Louis Vuitton’s 2018 Charlie’s Angels

   

OK, so we all recognize the opening lines of Charlie’s Angels — or at least those of the savvy 2000 cinematic adaptation that recast the crime-fighting trio of hot babes from the 1970s TV series into a power brand with considerably more feminist appeal, especially for a younger generation more familiar with Alex, Dylan, and Natalie from the movies than with Jill, Kelly, and Sabrina from television. “They had a real sisterhood between them, and at the same time they were kicking ass,” says Laura Harrier, explaining the Angels’ enduring allure as well as the inspiration for this InStyle shoot, which brings the actress together with her friends in real life, Chloë Grace Moretz and Sophie Turner. “And the Destiny’s Child song from the first movie was epic,” adds Harrier.

The relationship between those three girls was the strongest thing about them,” says Turner, who first met Harrier at a Vuitton fashion show and Moretz at a Met Gala after-party. As ambassadors for Vuitton, the three women have formed bonds of their own, with an easygoing camaraderie that has not gone unnoticed by the house’s artistic director, Nicolas Ghesquière. Reflecting on the zeitgeist of today’s newly awakened Hollywood, the designer says they represent exactly the types of fierce, outspoken individuals who inspire him. (He appears here as their elusive Charlie.)

I’m lucky because I get to watch two sides of them — the side where they portray different characters, like a romantic heroine and then a serial killer, and at the same time I get to know them in real life,” Ghesquière says. “I love the fact that these young women are not afraid to cross boundaries and express themselves in many ways.

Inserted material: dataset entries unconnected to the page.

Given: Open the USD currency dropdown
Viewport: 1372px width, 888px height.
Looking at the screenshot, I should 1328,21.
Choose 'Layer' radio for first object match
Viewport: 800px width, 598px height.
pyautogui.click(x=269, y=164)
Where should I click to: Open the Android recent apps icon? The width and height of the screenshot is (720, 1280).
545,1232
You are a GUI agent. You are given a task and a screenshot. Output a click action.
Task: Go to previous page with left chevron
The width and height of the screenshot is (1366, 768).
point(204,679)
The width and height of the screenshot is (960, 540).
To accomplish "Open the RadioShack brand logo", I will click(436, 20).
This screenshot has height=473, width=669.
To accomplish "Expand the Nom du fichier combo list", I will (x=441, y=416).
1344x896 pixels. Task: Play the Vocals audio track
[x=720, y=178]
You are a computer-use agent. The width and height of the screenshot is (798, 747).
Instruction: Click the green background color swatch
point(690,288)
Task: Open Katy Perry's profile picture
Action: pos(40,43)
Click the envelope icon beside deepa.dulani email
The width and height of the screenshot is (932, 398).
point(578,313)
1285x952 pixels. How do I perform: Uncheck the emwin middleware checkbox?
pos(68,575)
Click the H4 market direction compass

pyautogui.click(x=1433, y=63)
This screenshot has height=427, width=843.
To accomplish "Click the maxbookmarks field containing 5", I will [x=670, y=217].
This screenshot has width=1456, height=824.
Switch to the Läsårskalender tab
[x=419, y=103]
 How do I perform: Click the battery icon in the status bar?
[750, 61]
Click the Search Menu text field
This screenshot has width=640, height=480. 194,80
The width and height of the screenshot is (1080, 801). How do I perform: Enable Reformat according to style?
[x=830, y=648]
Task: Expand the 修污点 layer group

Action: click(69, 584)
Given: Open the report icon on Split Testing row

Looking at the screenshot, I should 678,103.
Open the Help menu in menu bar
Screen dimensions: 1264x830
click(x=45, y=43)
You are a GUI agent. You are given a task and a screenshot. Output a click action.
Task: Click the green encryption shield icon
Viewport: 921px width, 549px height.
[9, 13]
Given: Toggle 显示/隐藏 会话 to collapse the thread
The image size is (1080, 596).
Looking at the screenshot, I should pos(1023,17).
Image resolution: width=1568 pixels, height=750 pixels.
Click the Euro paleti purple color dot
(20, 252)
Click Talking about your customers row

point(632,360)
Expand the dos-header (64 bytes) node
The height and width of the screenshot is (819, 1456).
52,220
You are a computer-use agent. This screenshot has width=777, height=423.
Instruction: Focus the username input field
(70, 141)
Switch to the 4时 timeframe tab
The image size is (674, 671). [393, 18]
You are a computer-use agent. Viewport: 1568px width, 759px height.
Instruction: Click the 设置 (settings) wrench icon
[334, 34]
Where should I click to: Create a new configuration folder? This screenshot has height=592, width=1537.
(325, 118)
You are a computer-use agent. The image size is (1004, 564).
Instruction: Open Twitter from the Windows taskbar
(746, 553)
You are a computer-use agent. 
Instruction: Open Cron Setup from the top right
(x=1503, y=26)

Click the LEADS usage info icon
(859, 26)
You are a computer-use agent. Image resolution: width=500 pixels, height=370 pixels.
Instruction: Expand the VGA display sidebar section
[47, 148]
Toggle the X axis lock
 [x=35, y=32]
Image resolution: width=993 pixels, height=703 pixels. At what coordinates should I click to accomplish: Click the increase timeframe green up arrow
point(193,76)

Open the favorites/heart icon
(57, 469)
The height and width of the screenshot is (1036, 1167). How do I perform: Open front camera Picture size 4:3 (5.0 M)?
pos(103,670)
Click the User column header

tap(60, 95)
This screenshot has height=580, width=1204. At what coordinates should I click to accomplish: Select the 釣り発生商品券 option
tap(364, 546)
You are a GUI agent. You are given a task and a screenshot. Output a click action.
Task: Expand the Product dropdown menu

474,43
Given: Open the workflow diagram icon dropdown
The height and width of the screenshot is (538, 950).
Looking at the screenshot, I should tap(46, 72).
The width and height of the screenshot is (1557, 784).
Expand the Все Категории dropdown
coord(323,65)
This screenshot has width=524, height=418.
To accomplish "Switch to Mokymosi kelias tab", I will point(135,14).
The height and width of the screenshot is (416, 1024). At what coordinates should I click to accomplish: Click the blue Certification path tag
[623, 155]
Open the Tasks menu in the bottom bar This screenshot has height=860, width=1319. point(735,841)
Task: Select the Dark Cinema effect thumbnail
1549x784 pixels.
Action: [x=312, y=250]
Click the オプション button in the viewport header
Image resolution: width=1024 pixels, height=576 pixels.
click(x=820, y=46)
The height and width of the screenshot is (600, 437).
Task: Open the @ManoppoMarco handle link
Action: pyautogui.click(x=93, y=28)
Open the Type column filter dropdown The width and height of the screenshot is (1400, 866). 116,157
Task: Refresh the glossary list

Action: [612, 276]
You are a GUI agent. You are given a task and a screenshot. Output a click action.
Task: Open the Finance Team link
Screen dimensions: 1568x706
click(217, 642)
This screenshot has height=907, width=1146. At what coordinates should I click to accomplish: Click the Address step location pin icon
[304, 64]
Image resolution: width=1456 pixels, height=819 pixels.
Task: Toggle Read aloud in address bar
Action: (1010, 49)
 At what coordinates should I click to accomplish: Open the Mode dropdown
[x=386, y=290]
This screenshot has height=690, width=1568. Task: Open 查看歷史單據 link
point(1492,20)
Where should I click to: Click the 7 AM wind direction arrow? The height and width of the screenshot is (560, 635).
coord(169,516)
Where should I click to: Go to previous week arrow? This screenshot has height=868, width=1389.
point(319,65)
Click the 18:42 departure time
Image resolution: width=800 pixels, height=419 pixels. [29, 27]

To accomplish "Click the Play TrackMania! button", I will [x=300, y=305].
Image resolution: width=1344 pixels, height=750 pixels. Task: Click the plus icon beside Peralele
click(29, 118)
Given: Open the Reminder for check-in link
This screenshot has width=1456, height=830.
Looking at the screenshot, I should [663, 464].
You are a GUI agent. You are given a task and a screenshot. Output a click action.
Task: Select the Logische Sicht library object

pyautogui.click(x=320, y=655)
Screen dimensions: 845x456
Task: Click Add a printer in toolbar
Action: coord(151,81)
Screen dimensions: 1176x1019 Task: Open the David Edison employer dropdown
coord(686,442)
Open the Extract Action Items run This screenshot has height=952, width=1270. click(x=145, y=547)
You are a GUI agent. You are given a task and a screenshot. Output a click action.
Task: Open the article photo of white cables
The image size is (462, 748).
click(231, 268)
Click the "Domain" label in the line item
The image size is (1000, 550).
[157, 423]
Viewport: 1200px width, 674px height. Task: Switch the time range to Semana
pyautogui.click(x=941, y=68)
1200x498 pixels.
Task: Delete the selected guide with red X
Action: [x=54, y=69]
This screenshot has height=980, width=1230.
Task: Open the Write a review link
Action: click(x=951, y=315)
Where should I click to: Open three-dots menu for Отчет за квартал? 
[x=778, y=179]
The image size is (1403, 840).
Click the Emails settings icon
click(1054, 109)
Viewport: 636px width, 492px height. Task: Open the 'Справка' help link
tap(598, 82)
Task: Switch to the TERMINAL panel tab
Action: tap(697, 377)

For such a prominent designer who has long been revered as an innovator — at Balenciaga for 15 years and now at Vuitton for five — Ghesquière has always allowed an element of popular culture to enliven his work, sometimes making abstract references to his love of music and sports and other times nodding more obviously to science fiction.

And while he is not primarily a designer for the red carpet, he is very much attuned to that world and fascinated by its characters. He asked to meet Harrier just before she appeared in Spider-Man: Homecoming and came to know Turner, of course, through her role as the not-to-be-underestimated Sansa Stark on Game of Thrones. Ghesquière has known of Moretz the longest, ever since her performance as a potty-mouthed preteen vigilante in Kick-Ass. Speaking on the phone a few days before the Venice première of Luca Guadagnino’s Suspiria, one of three films she has out this fall, Moretz described how Ghesquière custom-made a poetic, floor-length floral silk gown for her to create a specific impression.

He wanted to see me, in his words, in a more romantic light that could lend itself to the landscape of Venice, and to offset the movie, which is this really dark, twisted horror film,” she says. “It feels like a special little moment.